Photo by Paul Siarkowski | CC BY 2.0


Left Out, a podcast produced by Paul Sliker, Michael Palmieri, and Dante Dallavalle, creates in-depth conversations with the most interesting political thinkers, heterodox economists, and organizers on the Left. 

The Hudson Report is a new weekly series produced by Left Out with the legendary economist Michael Hudson. Every episode we cover an economic or political issue that is either being ignored—or hotly debated—that week in the press.

Senate Republicans and Wall Street friendly Democrats recently voted in favor of rolling back banking industry regulations, including key parts of Dodd-Frank, under the guise of providing relief for struggling community banks. Professor Michael Hudson weighs in on the details of the bill and its potential economic impact.
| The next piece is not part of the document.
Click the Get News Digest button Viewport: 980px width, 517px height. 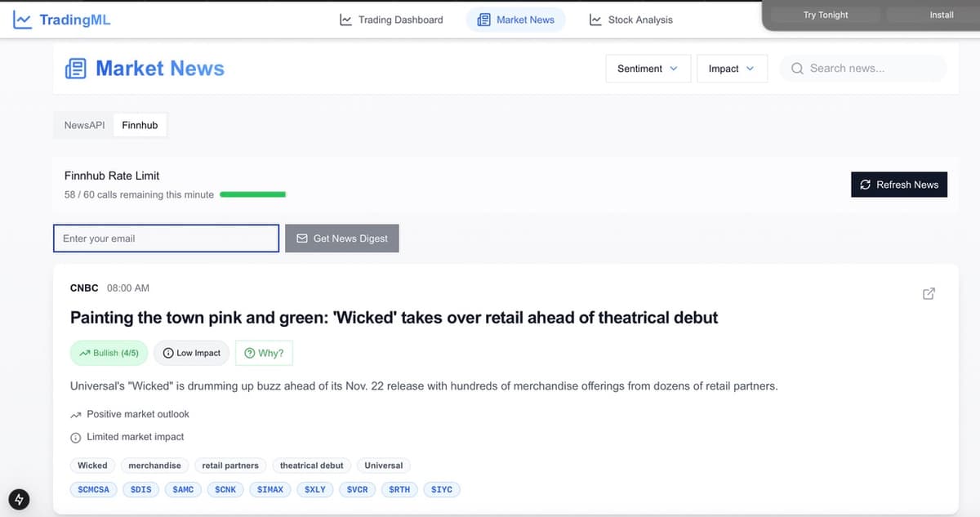(342, 238)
Dante Dallavalle: The Senate recently passed the Economic Growth, Regulatory Relief, and Consumer Protection Act or S.2115 with bipartisan support. Essentially the bill rewrites parts of the 2010 Dodd Frank Act. The piece of legislation whose purpose was to create a framework for oversight of the banking system responsible for the 2008 financial crisis and the economic downturn that resulted from basically the behavior of unscrupulous speculators.

The bill S.2115 was purportedly passed to exempt smaller banks from oversight and requirements for loans, mortgages, and trading. It would change the size at which banks are subjected to regulatory scrutiny. The bill has been called the Crapo bill, after its main author Senate Banking Committee Chair Mike Crapo. Crapo touts the bill as one that aims to help consumers gain easier access to credit and as a boon to regional banks by freeing them from burdensome regulations. Seen as the most significant portion of the legislation is the increase in the level at which a financial institution is considered a systemically important financial institution or SIFI – which subjects institutions to more oversight than other banks not given this designation. It would drop the number of SIFI designated institutions from 38 to just 12. The problem opponents cite is that many of the institutions that contributed to the downturn were capitalized at significantly less than the SIFI threshold–namely 250 billion dollars.
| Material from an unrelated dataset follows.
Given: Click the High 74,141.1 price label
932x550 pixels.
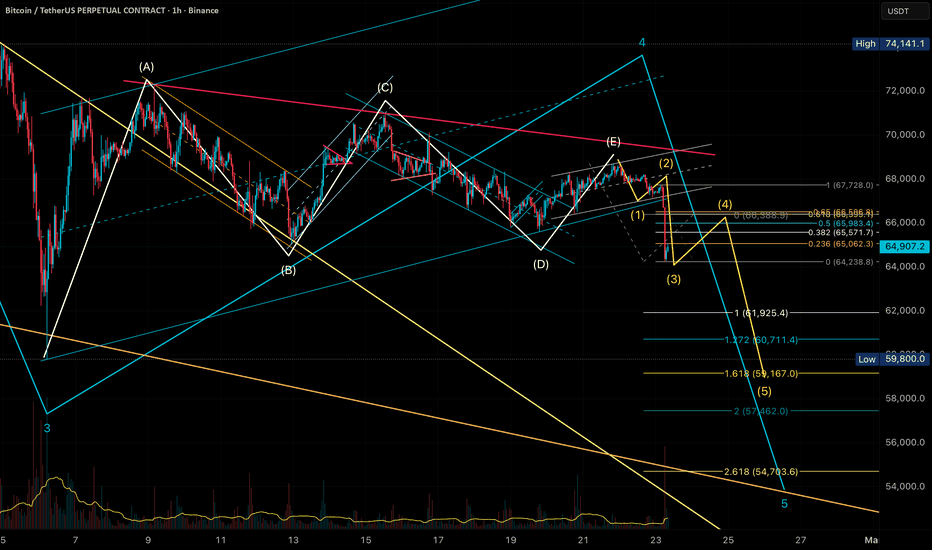Looking at the screenshot, I should (895, 44).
Professor, what are your thoughts on this bill?

Michael Hudson: They are using a lot of euphemisms as a cover for dismantling the fairly modest regulation that was put in by Dodd Frank. They want to work at the weakest link, which is the local community banks – and after starting with them, then proceeding to the larger banks.

The best thing to do is to put it in perspective and ask: “What would an ideal financial regulatory system do? How would it subordinate banks in general to serve the industrial and agricultural economy and to make it grow?”
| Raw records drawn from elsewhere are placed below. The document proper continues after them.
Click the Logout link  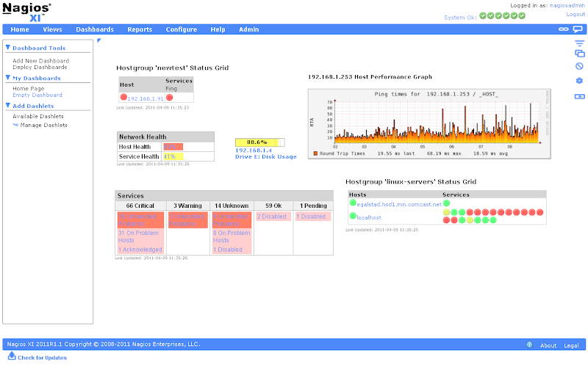coord(576,14)
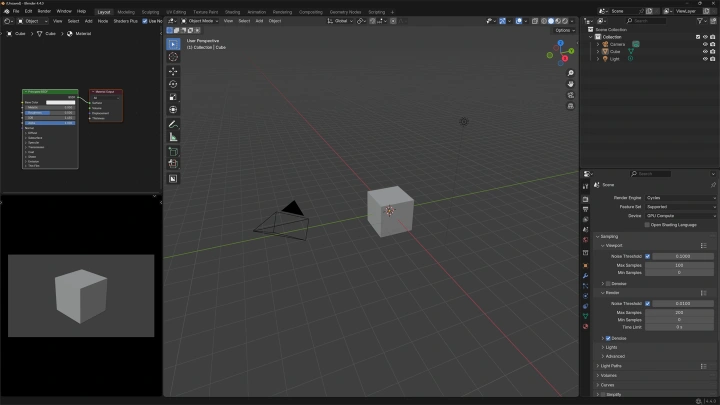Open the Render Engine dropdown
The width and height of the screenshot is (720, 405).
tap(680, 198)
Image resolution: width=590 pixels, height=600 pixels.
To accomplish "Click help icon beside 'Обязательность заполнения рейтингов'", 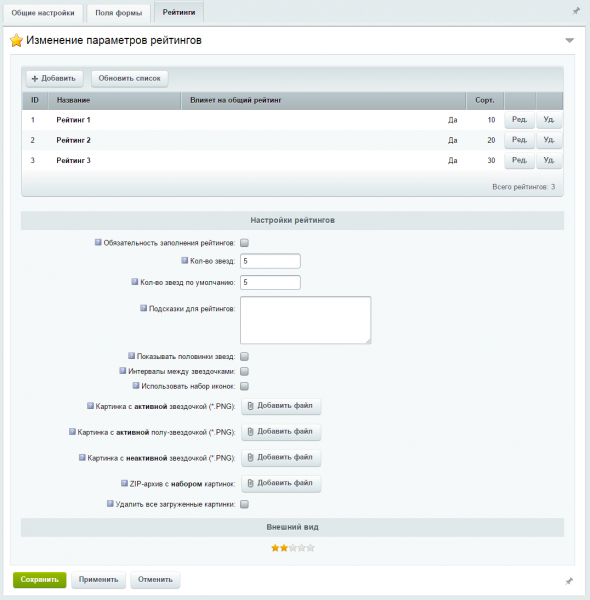I will pos(98,242).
That’s certainly not the kind of regulation we have, because it’s not the business plan of banks. Their aim is not to help the economy grow but to attract customers and clients to the banks’ product, which is debt. Also, banks act increasingly as bookies for customers to place bets on Wall Street’s financial horse race – which way stock prices, bond prices, and foreign currency shifts are going to go.

Another problem is bank fraud, and loans that don’t help the economy grow but simply inflate real estate prices. Protecting this kind of financialization has become the purpose of deregulation. So what you have is “regulatory capture.” The banks have captured the regulatory agencies, and they want to dismantle regulation while still calling it regulation – or even better, as “reform.” The pretense is that self-regulation works. That means no public regulation at all.

The effect of all of this – including the act that’s just been passed with bipartisan support – is a race to the bottom. The least regulated agencies are going to be what banks join. For instance, in 2008 the least regulated agency was the Comptroller of the Currency, which let banks do anything. That essentially is what the banks are moving toward, because they no longer make most of their money by charging interest. That’s what I think what people have lost sight of. They make it by charging fees for services, penalties and other fees. They make it by equity participation. They make it by acting as bookies for customers to place bets in a horse race. All this increases risk.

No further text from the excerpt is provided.